Ciao Nicolas

La scomparsa di Giani

di Luca Pozza

 

Ha lottato da leone come faceva sui campi da calcio, quando da difensore anticipava gli attaccanti e spazzava via i palloni dall'area. Ma con lui il destino è stato beffardo, strappandolo alla vita prima dei 40 anni, che avrebbe compiuto il prossimo mese. È lutto nel mondo del calcio per la prematura scomparsa di Nicolas Giani, avvenuta lunedì 2 febbraio all'ospedale di Desenzano del Garda (Brescia), città che aveva scelto come residenza a fine carriera. A stroncarlo un male incurabile, del quale soffriva da alcuni anni, senza perdere il sorriso e la voglia di credere nelle cure. Lascia la moglie, Raluca, e una figlia, Bianca. I funerali si celebreranno mercoledì 3, dalle ore 14, nel Duomo di Desenzano.

Striscioni in suo ricordo
I tifosi delle due squadre, L.R. Vicenza e Spal, che hanno segnato in particolare la sua carriera, gli hanno dedicato un ricordo speciale durante una recente partita di campionato.
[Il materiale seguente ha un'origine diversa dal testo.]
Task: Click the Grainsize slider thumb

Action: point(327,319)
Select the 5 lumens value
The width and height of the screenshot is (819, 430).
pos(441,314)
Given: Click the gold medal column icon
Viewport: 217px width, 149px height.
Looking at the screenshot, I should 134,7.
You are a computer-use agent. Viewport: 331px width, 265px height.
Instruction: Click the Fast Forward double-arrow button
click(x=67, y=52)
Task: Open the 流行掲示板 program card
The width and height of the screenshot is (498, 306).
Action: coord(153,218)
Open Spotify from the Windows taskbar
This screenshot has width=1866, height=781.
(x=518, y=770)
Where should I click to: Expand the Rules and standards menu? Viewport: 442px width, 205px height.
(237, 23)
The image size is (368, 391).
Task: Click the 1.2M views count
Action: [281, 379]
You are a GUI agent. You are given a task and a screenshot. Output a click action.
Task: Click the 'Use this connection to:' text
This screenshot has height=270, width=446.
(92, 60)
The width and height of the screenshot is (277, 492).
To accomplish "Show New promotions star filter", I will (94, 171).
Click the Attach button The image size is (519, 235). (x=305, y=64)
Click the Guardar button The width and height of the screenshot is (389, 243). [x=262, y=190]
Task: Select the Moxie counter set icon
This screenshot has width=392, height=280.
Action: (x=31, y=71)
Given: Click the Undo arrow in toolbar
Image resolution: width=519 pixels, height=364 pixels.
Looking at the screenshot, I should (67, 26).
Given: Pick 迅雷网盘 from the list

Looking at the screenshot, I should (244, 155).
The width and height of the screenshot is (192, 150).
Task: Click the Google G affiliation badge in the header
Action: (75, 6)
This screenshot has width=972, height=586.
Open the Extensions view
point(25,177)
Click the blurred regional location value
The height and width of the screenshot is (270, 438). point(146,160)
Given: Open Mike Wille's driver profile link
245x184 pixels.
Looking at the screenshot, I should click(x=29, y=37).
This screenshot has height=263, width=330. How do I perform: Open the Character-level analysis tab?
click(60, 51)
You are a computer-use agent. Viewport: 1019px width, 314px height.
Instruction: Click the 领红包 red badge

Una settimana prima della scomparsa, in occasione del derby contro il Cittadella del 26 gennaio, nella curva sud dello stadio Romeo Menti, occupata dagli ultras, è apparso uno striscione con la scritta "Forza Nicolas tutta Vicenza è con te". Qualche settimana prima, allo stadio Paolo Mazza, in un altro si poteva leggere: "Ferrara non dimentica il suo Capitano, forza Nicolas combatti ancora!".

A 12 anni all'Inter
Nato a Como il 13 marzo 1986, ha tirato i primi calci, dall'età di 6 anni, nell'U.S. Cassina Rizzardi, la squadra del comune comasco in cui è cresciuto, per poi approdare a 12 anni alle giovanili dell'Inter dove ha percorso tutta la trafila sino alla Primavera, indossando anche la maglia azzurra dell'Italia Under 18 e Under 19 tra il 2004 e il 2005. Nell'estate 2005 il club nerazzurro ha deciso di prestarlo prima alla Cremonese (dove ha avuto la gioia di esordire tra i professionisti in serie B) e poi in serie C1 alla Pro Patria, dove in due stagioni totalizza 61 presenze 2 gol. Nella stagione 2008-2009 passa in serie B al Vicenza, con mister Angelo Gregucci in panchina, che lo scopre e lancia come terzino, mettendo in luce per Nicolas doti tecniche importanti nel ricoprire ogni ruolo del pacchetto arretrato: nella prima stagione totalizza ben 37 presenze, ma è protagonista anche nelle annate successive sino alla fine del 2013-2014, con una parentesi di sei mesi al Perugia in Prima Divisone da gennaio a giugno 2013

 

Promozione in A con la Spal
Nell'estate 2014 si trasferisce alla Spal, dove contribuisce alla storia del club, con la doppia promozione dalla Serie C (allora Lega Pro) alla A, da cui la squadra di Ferrara era assente da 49 anni: per lui un bilancio complessivo di 91 presenze e 7 gol. Nel biennio successivo, dal 2017 al 2019, altri due tornei da protagonista con lo Spezia (45 presenze), in cadetteria, quindi il passaggio alla Feralpi Salò per un biennio in C dal 2019 al 2021. Quindi l'ultima tappa calcistica in Serie D nel 2021-2022 con il Desenzano Calcina.

 

Nell'affettuoso ricordo di Nicolas Giani l'Associazione Italiana Calciatori porge le proprie condoglianze, stringendosi attorno a familiari, parenti e amici.